### PROBLEM:
Your job is to set down the stretch of entries that opens with the line containing "This screenshot has height=461, width=980." and closes with the line containing "The image size is (716, 588).". Keep both end lines, copy each exactly, and add nothing.

### DATA FOR THE TASK:
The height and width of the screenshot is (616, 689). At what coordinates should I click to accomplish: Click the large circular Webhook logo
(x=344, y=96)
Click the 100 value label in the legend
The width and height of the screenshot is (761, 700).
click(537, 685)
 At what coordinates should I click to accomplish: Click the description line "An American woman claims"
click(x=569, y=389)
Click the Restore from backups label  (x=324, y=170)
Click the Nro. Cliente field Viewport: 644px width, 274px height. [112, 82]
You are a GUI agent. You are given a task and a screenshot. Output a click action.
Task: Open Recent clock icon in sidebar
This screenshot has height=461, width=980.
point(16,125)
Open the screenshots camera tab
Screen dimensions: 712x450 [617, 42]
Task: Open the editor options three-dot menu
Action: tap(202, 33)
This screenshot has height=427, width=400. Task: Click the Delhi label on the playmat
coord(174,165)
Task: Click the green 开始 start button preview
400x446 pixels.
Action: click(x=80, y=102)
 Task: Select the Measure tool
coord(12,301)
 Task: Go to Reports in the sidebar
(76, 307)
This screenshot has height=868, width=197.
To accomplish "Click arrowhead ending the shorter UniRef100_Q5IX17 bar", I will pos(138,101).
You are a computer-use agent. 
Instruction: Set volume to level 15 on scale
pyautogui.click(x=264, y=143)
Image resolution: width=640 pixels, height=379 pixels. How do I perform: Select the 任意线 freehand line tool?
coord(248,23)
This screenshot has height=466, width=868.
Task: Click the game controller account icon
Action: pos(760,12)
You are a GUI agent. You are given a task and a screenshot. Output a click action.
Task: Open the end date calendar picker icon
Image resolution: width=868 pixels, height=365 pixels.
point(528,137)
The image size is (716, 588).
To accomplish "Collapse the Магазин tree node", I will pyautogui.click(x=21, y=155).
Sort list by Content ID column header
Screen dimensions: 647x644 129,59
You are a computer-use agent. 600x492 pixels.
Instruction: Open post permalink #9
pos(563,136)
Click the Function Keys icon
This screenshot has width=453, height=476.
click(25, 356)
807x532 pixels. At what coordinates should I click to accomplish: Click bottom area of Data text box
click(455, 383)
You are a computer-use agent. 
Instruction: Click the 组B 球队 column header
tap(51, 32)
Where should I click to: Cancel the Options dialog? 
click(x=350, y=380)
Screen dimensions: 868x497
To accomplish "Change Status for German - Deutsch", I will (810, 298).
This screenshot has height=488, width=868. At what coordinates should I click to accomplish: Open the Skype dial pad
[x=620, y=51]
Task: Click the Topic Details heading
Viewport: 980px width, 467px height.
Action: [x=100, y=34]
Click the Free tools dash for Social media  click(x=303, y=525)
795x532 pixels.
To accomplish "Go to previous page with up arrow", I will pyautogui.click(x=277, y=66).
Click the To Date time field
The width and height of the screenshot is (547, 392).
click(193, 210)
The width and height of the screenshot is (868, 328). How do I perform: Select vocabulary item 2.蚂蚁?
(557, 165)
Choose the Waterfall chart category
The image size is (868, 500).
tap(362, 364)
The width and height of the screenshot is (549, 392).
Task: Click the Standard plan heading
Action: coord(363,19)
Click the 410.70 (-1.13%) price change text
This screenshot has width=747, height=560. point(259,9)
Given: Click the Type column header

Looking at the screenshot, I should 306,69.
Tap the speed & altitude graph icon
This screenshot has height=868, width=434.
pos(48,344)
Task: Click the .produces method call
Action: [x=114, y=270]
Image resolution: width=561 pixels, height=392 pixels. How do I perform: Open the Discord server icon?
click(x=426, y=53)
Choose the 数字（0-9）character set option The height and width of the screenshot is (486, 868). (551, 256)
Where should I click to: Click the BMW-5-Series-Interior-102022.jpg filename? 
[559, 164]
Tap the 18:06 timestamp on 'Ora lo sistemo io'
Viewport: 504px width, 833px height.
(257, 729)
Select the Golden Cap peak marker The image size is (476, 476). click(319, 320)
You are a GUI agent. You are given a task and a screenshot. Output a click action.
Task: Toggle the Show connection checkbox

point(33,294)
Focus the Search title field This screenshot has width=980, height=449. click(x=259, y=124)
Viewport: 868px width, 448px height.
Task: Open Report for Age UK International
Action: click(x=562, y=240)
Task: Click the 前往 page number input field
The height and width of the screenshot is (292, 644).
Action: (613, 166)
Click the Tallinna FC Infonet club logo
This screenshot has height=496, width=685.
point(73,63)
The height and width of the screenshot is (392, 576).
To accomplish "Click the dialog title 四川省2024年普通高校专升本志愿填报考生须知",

### ANSWER AREA:
This screenshot has height=461, width=980.
point(16,125)
Open the screenshots camera tab
Screen dimensions: 712x450 [617, 42]
Task: Open the editor options three-dot menu
Action: tap(202, 33)
This screenshot has height=427, width=400. Task: Click the Delhi label on the playmat
coord(174,165)
Task: Click the green 开始 start button preview
400x446 pixels.
Action: click(x=80, y=102)
 Task: Select the Measure tool
coord(12,301)
 Task: Go to Reports in the sidebar
(76, 307)
This screenshot has height=868, width=197.
To accomplish "Click arrowhead ending the shorter UniRef100_Q5IX17 bar", I will pos(138,101).
You are a computer-use agent. 
Instruction: Set volume to level 15 on scale
pyautogui.click(x=264, y=143)
Image resolution: width=640 pixels, height=379 pixels. How do I perform: Select the 任意线 freehand line tool?
coord(248,23)
This screenshot has height=466, width=868.
Task: Click the game controller account icon
Action: pos(760,12)
You are a GUI agent. You are given a task and a screenshot. Output a click action.
Task: Open the end date calendar picker icon
Image resolution: width=868 pixels, height=365 pixels.
point(528,137)
The image size is (716, 588).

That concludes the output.